Conversations with a taxi driver

It is well known that a barber, a barman and a taxi driver know and tell more stories than any amateur or professional narrator. This time it was a taxi driver, who guessing that we were Venezuelans, began to tell a story that left us perplexed, to say the least. The incredible story took place a couple of days ago in Bucaramanga, Colombia, on our way from the airport to the city. The narrator called himself Henry and said to be a veteran of the Colombian army, which he entered when he was 16 years old.
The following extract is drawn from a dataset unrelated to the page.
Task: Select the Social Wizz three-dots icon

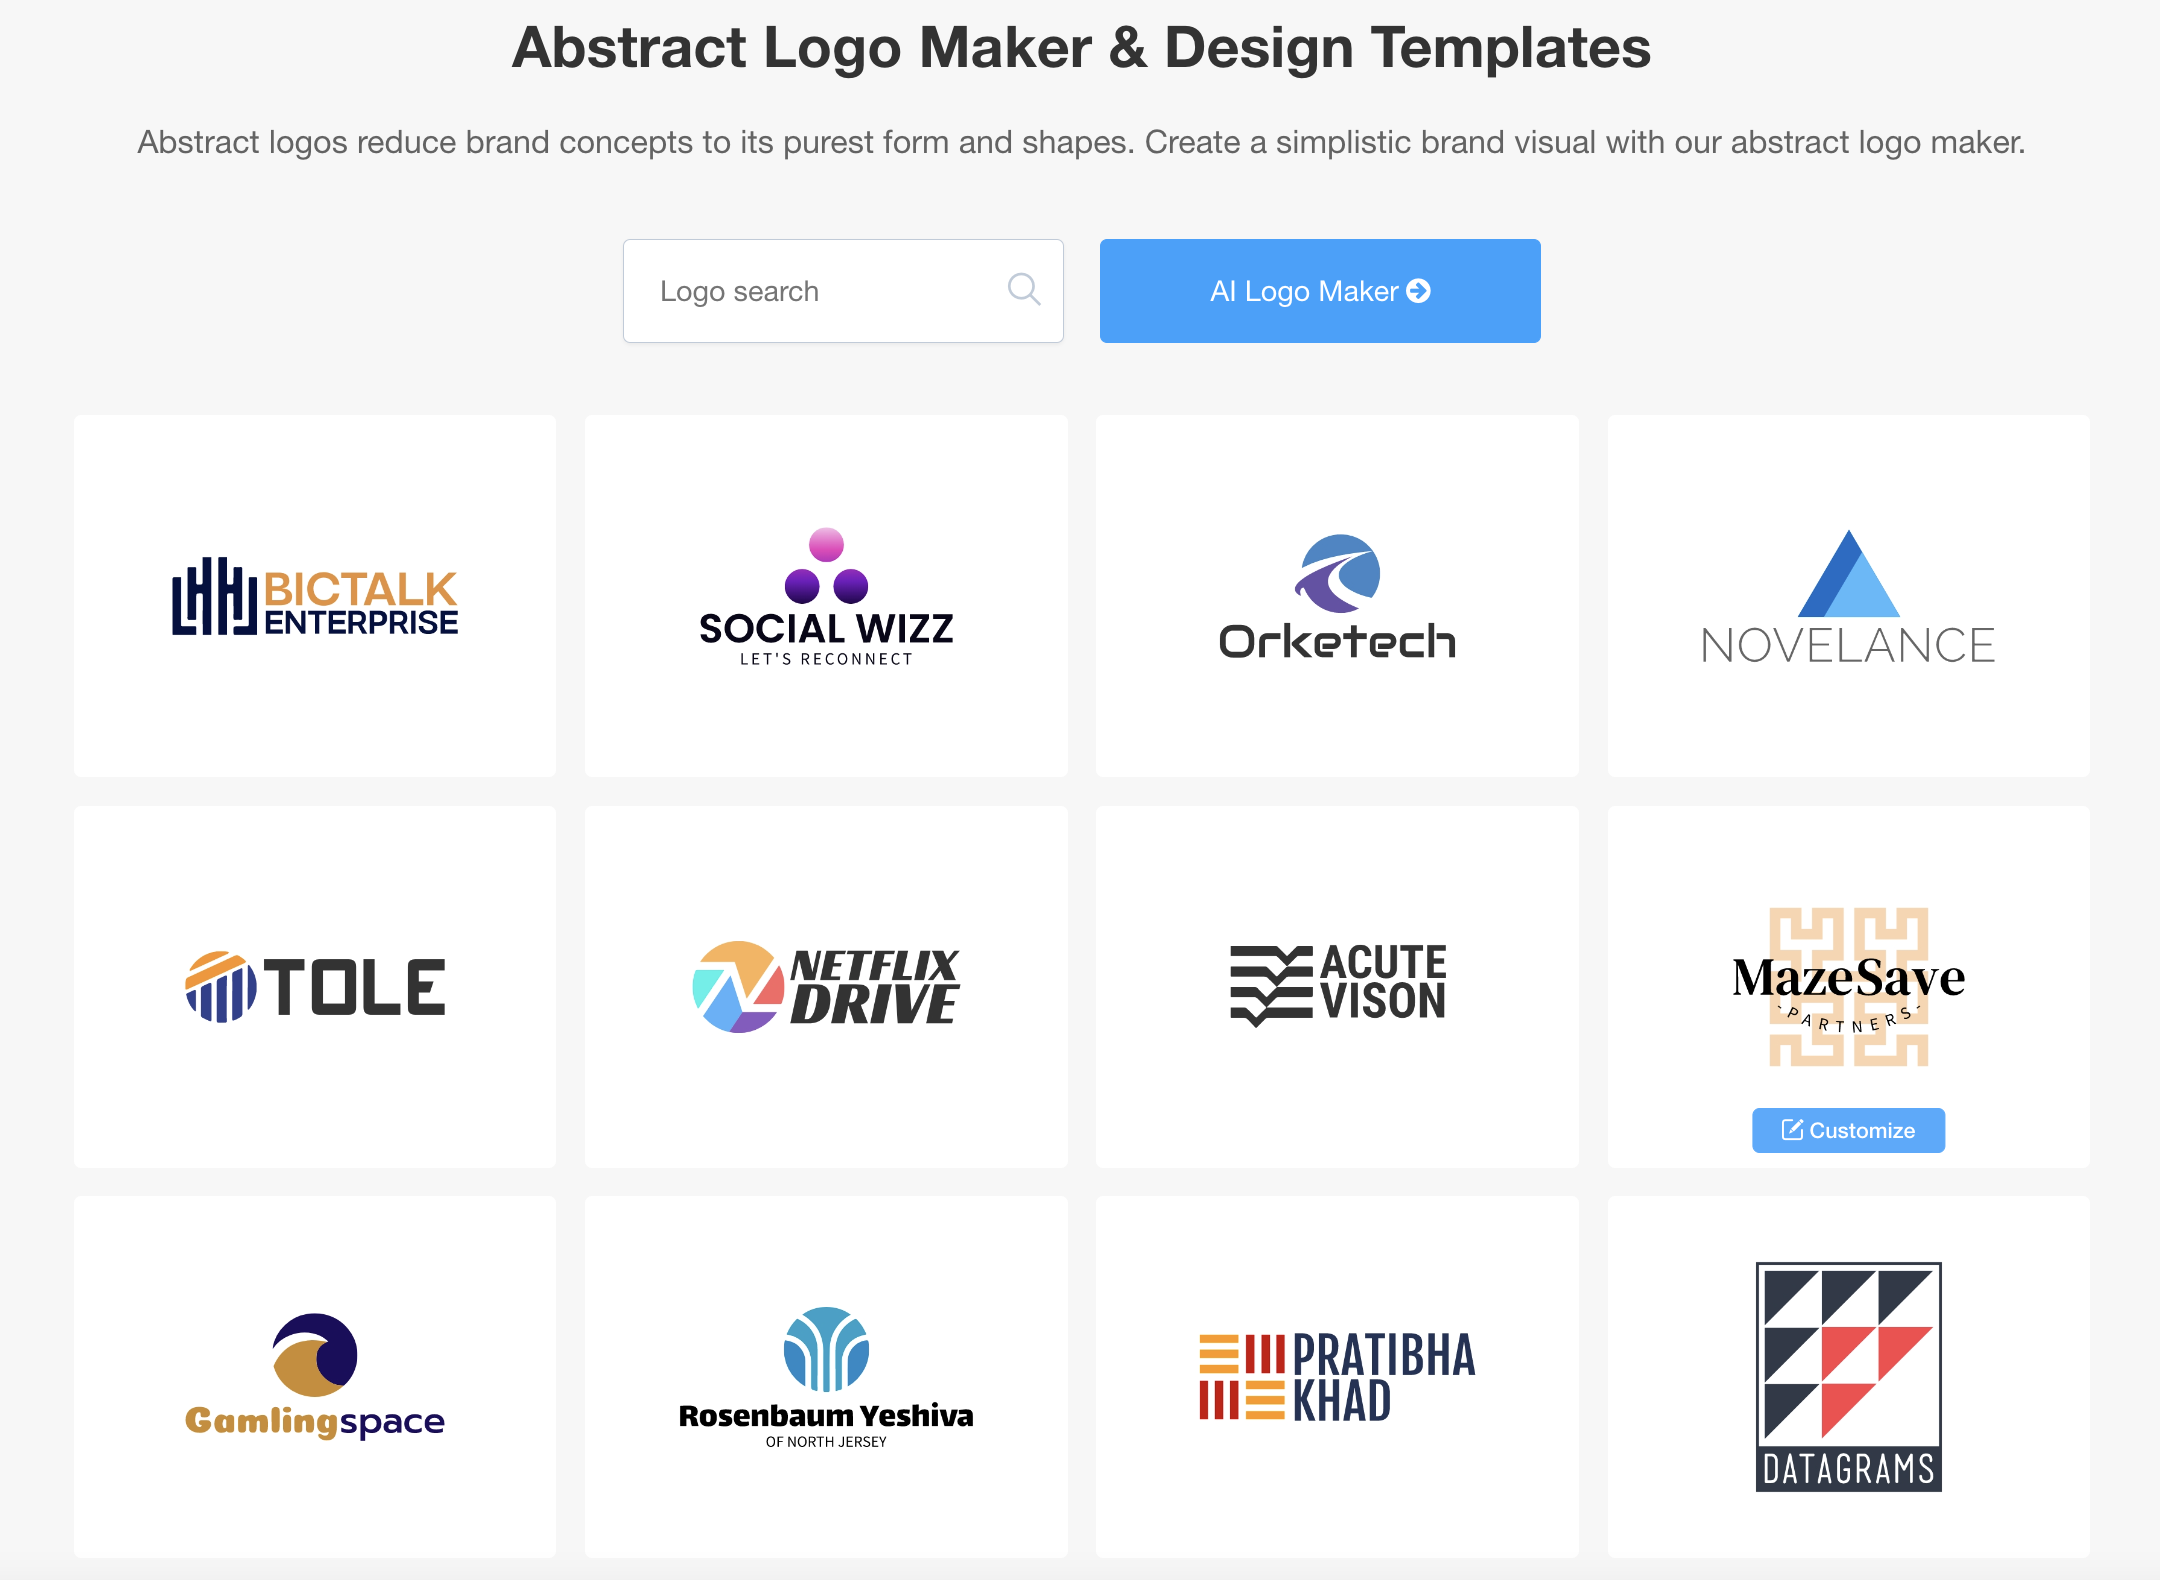Action: point(826,566)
To begin with, he said with surprising assurance that if Colombia were to pass through what is happening in Venezuela, they would have been in an atrocious war for some time now. "Remember that everyone here has been part of some armed force: the army, the guerrillas, the paramilitaries (“paracos”) or the delinquency, that is, everyone knows how to handle a weapon and has had experience in armed combat." Without going too far, Henry comments that he has received more than seven shots in his body, has a reconstructed hand, a bullet almost takes one of his eyes and a projectile is still lodged in his leg. "It’s a miracle I'm alive," he says with a bitter smile.

During our ride, which took about 25 minutes, Henry recounted his last adventure as an experienced soldier when on an occasion of not disclosed date, he was called by radio along with all recruits of his class to appear in his squad as soon as possible. "When I arrived at my house, my wife told me, Henry they are saying all reservists are being called to go to the barracks immediately" so I went there. "Here I am my sergeant, I am with my taxi, now what I do" and the sergeant told me "Go and leave the car elsewhere, consider it lost, and come back". Once inside they shaved our heads and gave us sports clothes and tennis shoes. After a while we had already been given uniform and supplies for two days in a backpack, plus a rifle. Two hours later they summoned all those who had arrived, more than a thousand, into the courtyard and my General told us, "This is an exercise, I just wanted to know if we could arm a troop of 2000 soldiers in a day, and we have achieved it, we have to be prepared. You will spend the night here and tomorrow you will go home." Before leaving, we were given 75,000 pesos each, to buy groceries, he said with mischief, perhaps thinking he wished they would repeat it.

I know, says Henry, that the exercise was for a possible war with Venezuela, and that would be the most terrible thing that could happen to the two countries, which are twinned. For example, when I was young I went to a farm in Santa Lucia to work with cattle and I came with my money, at that time a bolivar was worth 17 pesos, today is the other way around. I remember when I was serving in the military I was in the jungle, and for weeks we did not see a human being (which explains why it is so difficult to control the territory where the guerrillas operate). And in La Guajira, in the town of Paraguachón, where at the end of the afternoon we played soccer with the Venezuelan soldiers on the other side of the border. We took turns to cross, but whoever was crossing over the other side was not allowed to go armed, since it is illegal to pass arms through in the international border. "Those Venezuelan soldiers were very well supplied, and we had a wonderful time together, we were like brothers and we had fun. We never saw ourselves as enemies."

Henry continues his story saying, "It saddens me to see these young Venezuelans (“pelados”) wandering through the cities’ streets of Colombia looking for a place to settle, with very little money and without knowing anyone, and without knowing who to turn to. Young people, the country’s hope is leaving, that is terrible, he concludes.

 

As for us, this conversation left us with a bad taste in our mouths, since we know he is right, as more and more young Venezuelans are walking the streets of the cities of the five continents looking for opportunities, the Venezuelan diaspora is in full swing. The country that once was the most attractive magnet in South America, today scatters its sprouts in all directions.